CHICAGO/WASHINGTON (Reuters) – U.S. Agriculture Secretary Sonny Perdue said on Friday that President Donald Trump had asked him to create a plan to help American farmers cope with the heavy impact of the U.S.-China trade war on agriculture.
A new aid program would be the second round of assistance for farmers, after the Department of Agriculture’s $12 billion plan last year to compensate for lower prices for farm goods and lost sales stemming from trade disputes with China and other nations.
China - POTUS - Support - US - Farmers
“While China may backtrack, @POTUS is steadfast in his support for U.S. farmers and directed @USDA to work on a plan quickly,” Perdue said on Twitter on Friday.
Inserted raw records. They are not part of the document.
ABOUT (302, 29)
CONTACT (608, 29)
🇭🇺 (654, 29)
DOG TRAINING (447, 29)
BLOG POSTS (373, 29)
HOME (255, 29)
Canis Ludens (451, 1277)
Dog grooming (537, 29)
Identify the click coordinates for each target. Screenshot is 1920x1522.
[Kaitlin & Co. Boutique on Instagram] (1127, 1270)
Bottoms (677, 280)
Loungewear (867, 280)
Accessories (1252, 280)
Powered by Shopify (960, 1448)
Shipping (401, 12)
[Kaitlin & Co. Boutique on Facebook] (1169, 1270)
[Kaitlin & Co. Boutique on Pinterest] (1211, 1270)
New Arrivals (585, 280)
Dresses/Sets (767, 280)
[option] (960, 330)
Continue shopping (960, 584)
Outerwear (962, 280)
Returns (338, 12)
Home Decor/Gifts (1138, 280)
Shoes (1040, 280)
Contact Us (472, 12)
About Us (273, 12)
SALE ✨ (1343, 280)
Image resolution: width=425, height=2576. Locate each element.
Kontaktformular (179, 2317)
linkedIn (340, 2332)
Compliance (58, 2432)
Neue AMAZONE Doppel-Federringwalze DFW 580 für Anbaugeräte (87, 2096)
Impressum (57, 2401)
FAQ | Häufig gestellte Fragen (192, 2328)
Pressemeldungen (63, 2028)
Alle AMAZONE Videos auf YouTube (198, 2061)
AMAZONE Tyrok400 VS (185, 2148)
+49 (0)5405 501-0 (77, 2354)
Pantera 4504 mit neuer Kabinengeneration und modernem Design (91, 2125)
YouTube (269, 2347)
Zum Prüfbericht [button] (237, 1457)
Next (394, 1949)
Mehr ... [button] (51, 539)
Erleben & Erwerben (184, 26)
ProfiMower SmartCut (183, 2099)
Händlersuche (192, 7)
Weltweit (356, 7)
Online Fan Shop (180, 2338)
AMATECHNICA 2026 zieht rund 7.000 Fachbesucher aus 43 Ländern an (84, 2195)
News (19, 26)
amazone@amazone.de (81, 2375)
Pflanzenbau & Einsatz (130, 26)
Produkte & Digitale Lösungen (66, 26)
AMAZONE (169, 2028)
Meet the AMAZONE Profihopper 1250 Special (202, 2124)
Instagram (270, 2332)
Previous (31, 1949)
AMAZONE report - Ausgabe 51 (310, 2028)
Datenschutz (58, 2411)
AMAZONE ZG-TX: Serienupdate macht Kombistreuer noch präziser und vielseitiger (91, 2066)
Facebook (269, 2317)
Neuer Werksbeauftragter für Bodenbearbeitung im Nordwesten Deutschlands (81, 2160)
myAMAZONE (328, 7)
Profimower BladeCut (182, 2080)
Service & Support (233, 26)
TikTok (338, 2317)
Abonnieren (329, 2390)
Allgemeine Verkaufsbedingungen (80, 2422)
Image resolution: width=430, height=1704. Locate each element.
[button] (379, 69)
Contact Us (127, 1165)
The latest round of trade talks between Washington and Beijing ended on Friday after 90 minutes, the same day increased tariffs on Chinese goods went into effect. Trump said talks would continue but there was “no rush” to reach a deal.
Toll - US - Agriculture - Sector - Trump
The toll on U.S. agriculture has been heavy, in a sector that has largely been supportive of Trump. Soybeans are the most valuable U.S. farm export, and shipments to China dropped to a 16-year low in 2018, while soybean futures prices fell this week to 11-year lows – and once again closed down on Friday.
“I think he’s finally realized that the Chinese tariffs have put a real strain on the countryside, and that if more tariffs are put on, the strain is going to get even worse,” said Tom Vilsack, who was USDA secretary under former President Barack Obama.
USDA - Spokeswoman - Details - Plan
A USDA spokeswoman declined to give further details on the plan.
The American Farm Bureau Federation said it was too soon to throw its support behind the potential program. Davie Stephens, president of the American Soybean Association, agreed.